(Stored records)

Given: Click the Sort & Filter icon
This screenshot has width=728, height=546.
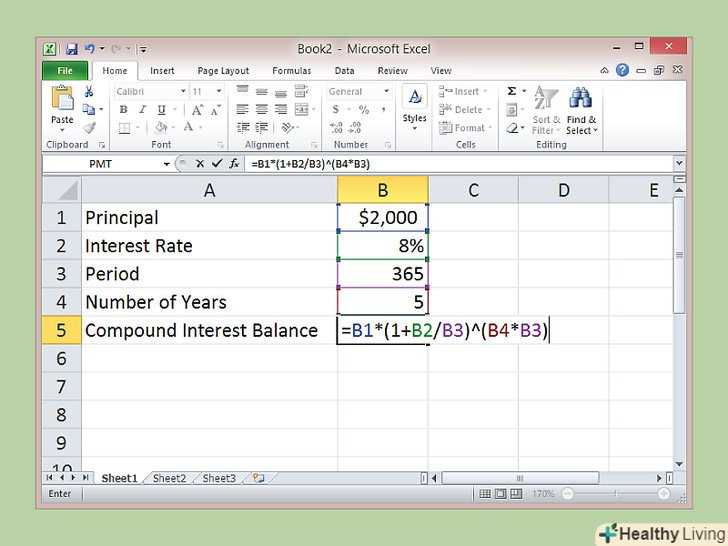Looking at the screenshot, I should click(x=546, y=100).
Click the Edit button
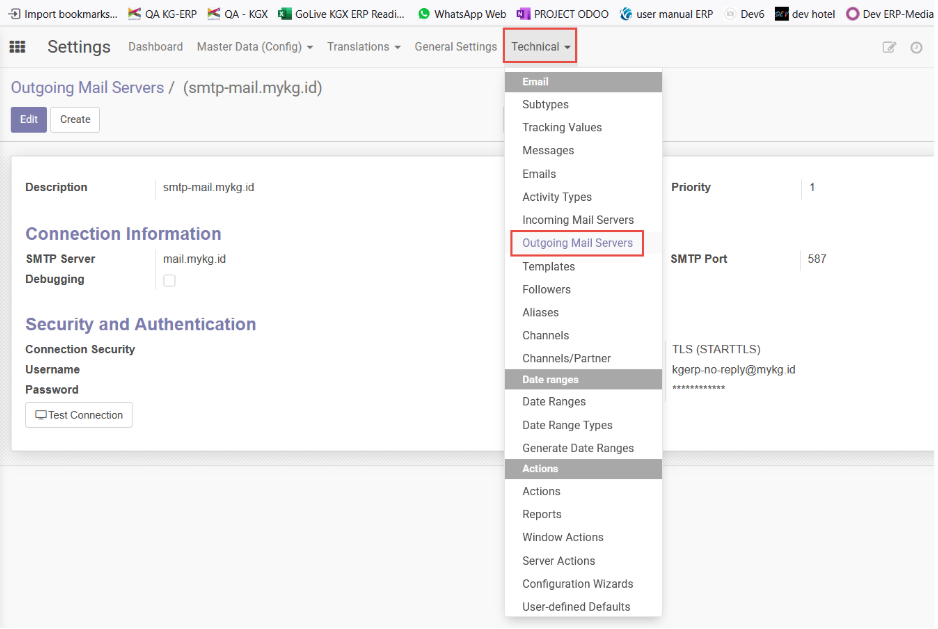 (29, 119)
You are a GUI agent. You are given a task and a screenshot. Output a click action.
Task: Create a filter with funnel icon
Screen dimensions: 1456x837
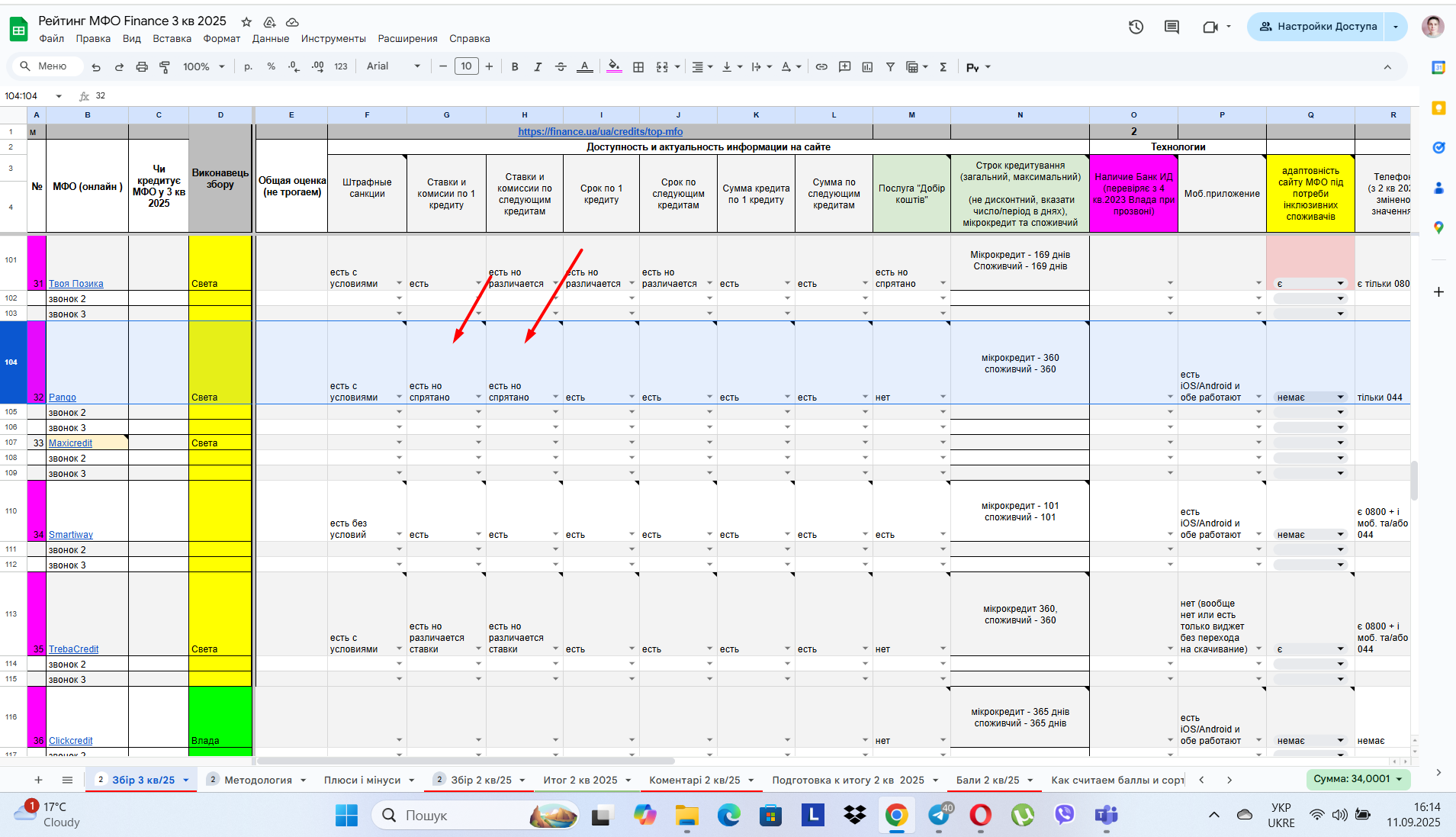pyautogui.click(x=890, y=67)
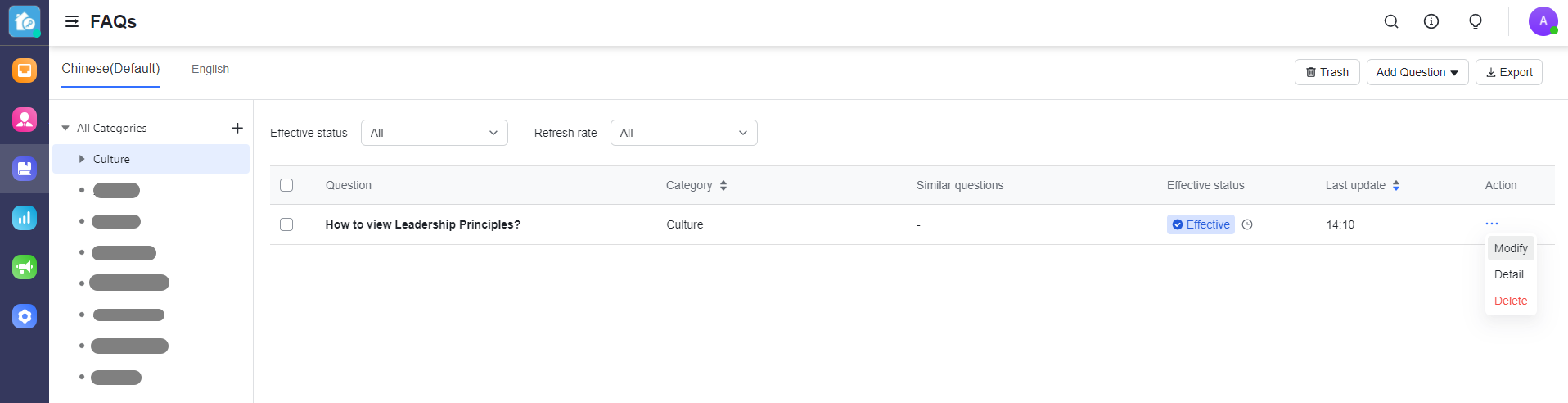
Task: Open the Effective status filter dropdown
Action: pos(434,133)
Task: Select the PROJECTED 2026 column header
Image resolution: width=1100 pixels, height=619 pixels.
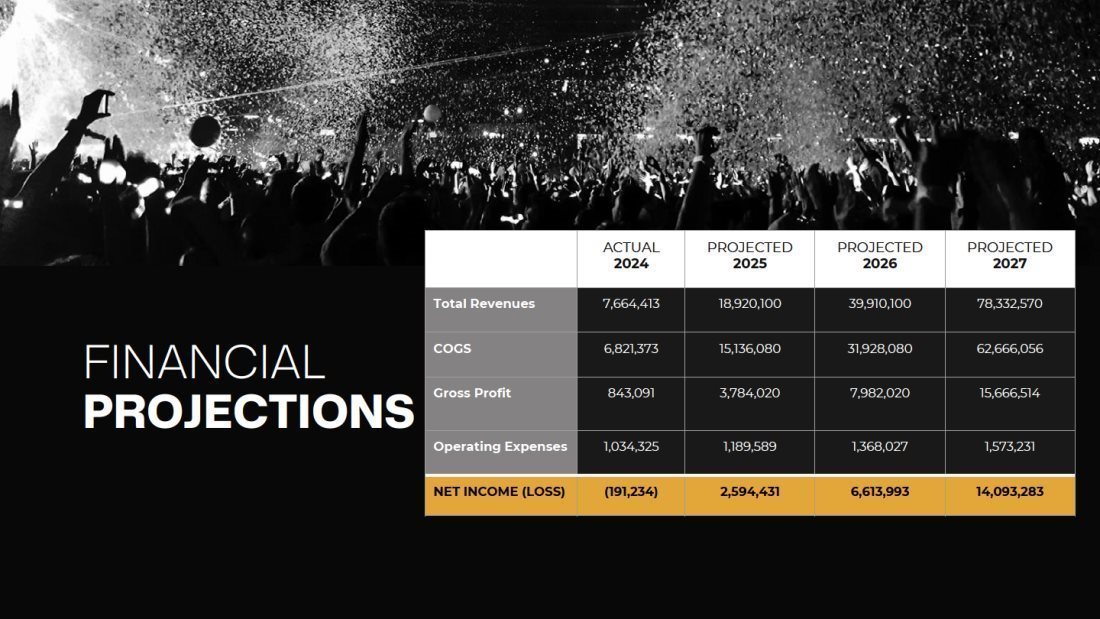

§ **DIRECTIONS**:
Every line in the records above that contains the word "icon" is to be copied out.

§ **ANSWER TO THIS EXERCISE**:
Given: Click the Sort & Filter icon
Task: Create a filter with funnel icon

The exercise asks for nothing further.